YOUR GOAL:
Wherever the word "computer" occurs in the listing, copy the whole line.

### DATASET RECORDS ###

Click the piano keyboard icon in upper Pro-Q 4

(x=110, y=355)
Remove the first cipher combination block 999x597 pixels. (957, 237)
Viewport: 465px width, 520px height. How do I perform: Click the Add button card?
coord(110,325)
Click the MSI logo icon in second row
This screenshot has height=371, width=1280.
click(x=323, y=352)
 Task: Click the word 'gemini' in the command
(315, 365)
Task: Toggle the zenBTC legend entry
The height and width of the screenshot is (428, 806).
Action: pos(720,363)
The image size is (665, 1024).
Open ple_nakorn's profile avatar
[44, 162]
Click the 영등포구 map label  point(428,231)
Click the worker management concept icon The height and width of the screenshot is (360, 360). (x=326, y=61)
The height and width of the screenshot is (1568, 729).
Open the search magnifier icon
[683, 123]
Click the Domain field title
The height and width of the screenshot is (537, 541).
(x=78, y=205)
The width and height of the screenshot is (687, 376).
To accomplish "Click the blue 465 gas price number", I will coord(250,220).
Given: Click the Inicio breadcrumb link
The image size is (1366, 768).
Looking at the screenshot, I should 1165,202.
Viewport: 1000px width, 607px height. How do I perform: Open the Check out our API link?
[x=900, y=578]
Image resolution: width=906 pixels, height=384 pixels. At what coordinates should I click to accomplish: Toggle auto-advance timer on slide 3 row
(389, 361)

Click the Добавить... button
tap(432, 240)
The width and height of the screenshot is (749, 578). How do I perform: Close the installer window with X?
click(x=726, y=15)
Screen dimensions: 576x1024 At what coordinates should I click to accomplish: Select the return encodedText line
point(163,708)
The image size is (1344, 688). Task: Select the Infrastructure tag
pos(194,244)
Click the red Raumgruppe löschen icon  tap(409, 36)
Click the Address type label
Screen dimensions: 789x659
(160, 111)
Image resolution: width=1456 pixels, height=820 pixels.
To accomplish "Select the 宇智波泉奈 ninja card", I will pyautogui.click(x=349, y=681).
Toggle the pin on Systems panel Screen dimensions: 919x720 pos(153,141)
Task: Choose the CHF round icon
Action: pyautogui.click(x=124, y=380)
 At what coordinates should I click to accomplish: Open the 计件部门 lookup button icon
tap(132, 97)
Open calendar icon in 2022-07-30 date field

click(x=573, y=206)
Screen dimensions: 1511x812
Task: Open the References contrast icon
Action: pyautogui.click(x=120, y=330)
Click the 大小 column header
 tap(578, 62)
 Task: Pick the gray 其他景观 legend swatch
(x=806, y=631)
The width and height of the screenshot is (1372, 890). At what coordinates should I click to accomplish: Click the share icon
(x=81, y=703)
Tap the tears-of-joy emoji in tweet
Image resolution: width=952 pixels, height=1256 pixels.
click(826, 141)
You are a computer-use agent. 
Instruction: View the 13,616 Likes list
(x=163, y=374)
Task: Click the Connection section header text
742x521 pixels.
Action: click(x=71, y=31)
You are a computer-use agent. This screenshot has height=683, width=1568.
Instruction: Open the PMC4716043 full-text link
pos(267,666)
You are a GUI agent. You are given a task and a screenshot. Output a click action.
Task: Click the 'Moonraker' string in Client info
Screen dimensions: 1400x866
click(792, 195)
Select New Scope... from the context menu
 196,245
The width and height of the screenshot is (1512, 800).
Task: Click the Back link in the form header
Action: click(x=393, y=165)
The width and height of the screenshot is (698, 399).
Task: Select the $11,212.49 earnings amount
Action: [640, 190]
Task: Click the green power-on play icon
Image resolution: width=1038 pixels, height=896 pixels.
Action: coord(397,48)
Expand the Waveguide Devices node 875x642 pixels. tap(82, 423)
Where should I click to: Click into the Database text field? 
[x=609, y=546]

###

YOUR RESPONSE:
You are a computer-use agent. 
You are a computer-use agent. This screenshot has height=683, width=1568.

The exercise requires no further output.